4.此外,國家對人民之處罰,屬不得已之強制手段,選擇以何種刑罰處罰個人之反社會性行為,乃立法自由形成之範圍。就特定事項以特別刑法規定特別罪刑,有關憲法第23條所要求之目的正當性、手段必要性、限制妥當性符合者,均應遵守比例原則,不得逾越必要程度。本件相同情形尚有本院89年度訴字第1276號判決,按其判決理由可知,本院亦肯認從立法目的觀之,會立即危害航機安全的應該只有須放飛之飛鴿,應不包括養在鴿舍內而不放飛之種鴿在內,故原告之不放飛種鴿不應在處罰之列,故原處分顯有違誤。另被告所引本院90年訴字第4998號判決,已上訴最高行政法院,尚未判決,而最高行政法院91年度判字第1525號判決,其內容並非針對「種鴿」是否屬民用航空法第34條第2頂之「飛鴿」而為論述,尚難作為本件認定之依據。

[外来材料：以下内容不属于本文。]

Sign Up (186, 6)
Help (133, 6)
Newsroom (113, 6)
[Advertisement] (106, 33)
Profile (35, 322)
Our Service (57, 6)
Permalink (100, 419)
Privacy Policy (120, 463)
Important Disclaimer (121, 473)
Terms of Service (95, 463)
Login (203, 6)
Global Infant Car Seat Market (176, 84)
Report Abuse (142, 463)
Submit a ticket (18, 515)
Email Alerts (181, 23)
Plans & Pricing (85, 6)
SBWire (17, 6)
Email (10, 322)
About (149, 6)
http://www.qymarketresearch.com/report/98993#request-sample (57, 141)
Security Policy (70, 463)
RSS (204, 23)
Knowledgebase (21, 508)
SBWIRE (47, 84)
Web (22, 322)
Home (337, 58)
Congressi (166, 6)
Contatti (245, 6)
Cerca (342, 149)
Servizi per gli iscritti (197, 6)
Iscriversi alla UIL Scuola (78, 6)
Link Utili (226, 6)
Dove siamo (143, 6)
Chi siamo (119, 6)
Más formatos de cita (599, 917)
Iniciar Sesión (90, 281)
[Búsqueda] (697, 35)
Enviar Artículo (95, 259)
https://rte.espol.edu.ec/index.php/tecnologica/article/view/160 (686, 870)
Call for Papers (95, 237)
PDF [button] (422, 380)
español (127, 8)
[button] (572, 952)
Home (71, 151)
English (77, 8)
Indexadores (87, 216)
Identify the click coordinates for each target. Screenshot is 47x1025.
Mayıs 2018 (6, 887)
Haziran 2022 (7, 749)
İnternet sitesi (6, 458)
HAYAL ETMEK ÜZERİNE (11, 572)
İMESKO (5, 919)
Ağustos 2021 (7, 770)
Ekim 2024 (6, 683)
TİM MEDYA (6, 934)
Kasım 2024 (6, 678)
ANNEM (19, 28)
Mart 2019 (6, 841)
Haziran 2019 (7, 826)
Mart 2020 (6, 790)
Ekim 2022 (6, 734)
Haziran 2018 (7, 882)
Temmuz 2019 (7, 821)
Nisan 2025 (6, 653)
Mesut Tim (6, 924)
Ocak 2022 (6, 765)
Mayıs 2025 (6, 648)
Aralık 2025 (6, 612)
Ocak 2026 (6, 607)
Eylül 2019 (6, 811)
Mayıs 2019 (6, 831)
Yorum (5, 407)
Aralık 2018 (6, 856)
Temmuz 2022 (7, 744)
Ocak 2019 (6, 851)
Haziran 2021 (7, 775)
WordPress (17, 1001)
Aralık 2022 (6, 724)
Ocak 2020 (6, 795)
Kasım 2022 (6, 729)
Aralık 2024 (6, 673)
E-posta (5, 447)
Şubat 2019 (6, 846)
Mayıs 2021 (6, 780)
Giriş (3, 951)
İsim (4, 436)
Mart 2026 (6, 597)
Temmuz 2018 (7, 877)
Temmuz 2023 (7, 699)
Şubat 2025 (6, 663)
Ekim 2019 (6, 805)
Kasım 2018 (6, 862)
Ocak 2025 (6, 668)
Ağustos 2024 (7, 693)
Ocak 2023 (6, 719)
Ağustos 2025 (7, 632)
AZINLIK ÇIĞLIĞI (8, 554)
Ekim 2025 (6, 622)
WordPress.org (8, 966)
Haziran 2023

5.又被告指原告經人檢舉於住處設置鴿舍飼養飛鴿,被告承辦人乃多次前往查勘云云,惟被告未舉證係何人檢舉,檢舉內容係原告飼養之鴿子有放飛情事,或僅係檢舉原告飼養鴿子而已。可能係因原告所飼養之鴿子會發生叫聲,鄰居感覺受到干擾,故提出檢舉,惟縱有人檢舉,亦未必可證明原告所飼養之鴿子有放飛情事;何況,經被告多次前往現場查勘,均證實原告所飼養者為「種鴿」且「不放飛」,而原告所設置之鴿舍,亦未申領鴿舍拆遷補償費用,可證原告之鴿舍非屬應拆遷之鴿舍,而無違反民用航空法。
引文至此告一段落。